Lann, a member of BWA and another organizer of this show, says that most of the members of BWA “feel that their art is somewhat defined by where they live.”

“What I mean by that is that this beautiful place we call our home has been a particularly inspirational aspect of the art itself,” Lann said. “In a way, we see what we do as giving back and enriching a community in which we take so much pride.

“We're not an exclusive group. I mean that in the sense that we're not trying to impart West Brattleboro with some cachet or take on airs of superiority. Yet as far as full membership goes, only artists within our self-defined boundaries are eligible to belong.”

Lann, a silversmith, joined BWA three years ago. Although he has lived in Brattleboro after relocating to Vermont from Pittsburgh 15 years ago, he moved to West Brattleboro in 2010, where he established in his home a dedicated studio space that is open to the public.

Lann says he was excited to join BWA because he found he could get excellent support from the group of artists living around him, his neighbors. He was able to connect to artistic culture in the area he lives.

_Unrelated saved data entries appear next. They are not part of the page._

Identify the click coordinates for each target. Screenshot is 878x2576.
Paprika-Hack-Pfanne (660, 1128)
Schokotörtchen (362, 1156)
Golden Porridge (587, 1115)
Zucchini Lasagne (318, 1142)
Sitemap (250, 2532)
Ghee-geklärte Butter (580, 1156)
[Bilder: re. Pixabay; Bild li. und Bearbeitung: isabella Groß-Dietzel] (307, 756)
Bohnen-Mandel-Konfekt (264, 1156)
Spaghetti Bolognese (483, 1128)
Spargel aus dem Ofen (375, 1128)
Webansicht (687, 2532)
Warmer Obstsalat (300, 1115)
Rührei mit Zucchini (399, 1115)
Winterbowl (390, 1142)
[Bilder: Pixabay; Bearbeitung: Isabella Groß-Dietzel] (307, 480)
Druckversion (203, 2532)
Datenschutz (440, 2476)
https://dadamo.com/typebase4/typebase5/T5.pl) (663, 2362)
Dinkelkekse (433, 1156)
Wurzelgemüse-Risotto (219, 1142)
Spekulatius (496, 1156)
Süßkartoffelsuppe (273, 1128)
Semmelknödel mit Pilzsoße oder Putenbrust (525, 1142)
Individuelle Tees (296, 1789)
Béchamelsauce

At a monthly potluck, members of BWA get together to talk over their concerns and strategies to succeed in creative businesses, Lann learned how to be an artist.

“I don't mean how to do my art, which I already knew,” he explains. “But the other practical ends of making what I create work as a business.”

Lann has had to travel to craft shows to sell his work, and he still sometimes does so. But he credits BWA for exposing him to other methods to succeed as an artist.

Dedicated to the artistry of his craft, he works in handcrafted jewelry, mostly in silver, specializing in etched designs and the addition of semi-precious gem stones.

On his website, Lann writes that he finds sterling silver “warm, clean, versatile, and flattering, no matter what style. [In] a collection of handmade sterling silver earrings, rings, bracelets, necklaces and more, organic forms [join] with contemporary styling from my jeweler's bench in Vermont.”

He has two special focuses in his work: hand-knitted chains, and castings made from actual twigs and branches.

“But everything I do is completely handmade,” he says. “I do not even buy pre-made clasps for my chains.”

Since the Church Building is a big space to display art, Lann says that BMA decided to use a wall at the main entrance where samples from all 14 participating artists will be on display for visitors to see at a glance.

Artists will be available to talk about their work, and many, like Lann, plan to be there through the entire show.

“I am used to talking about what I do with people, because I have shown my work at so many craft shows,” he says. “Also, getting folks to understand what goes into a piece of jewelry is the best way to sell it.”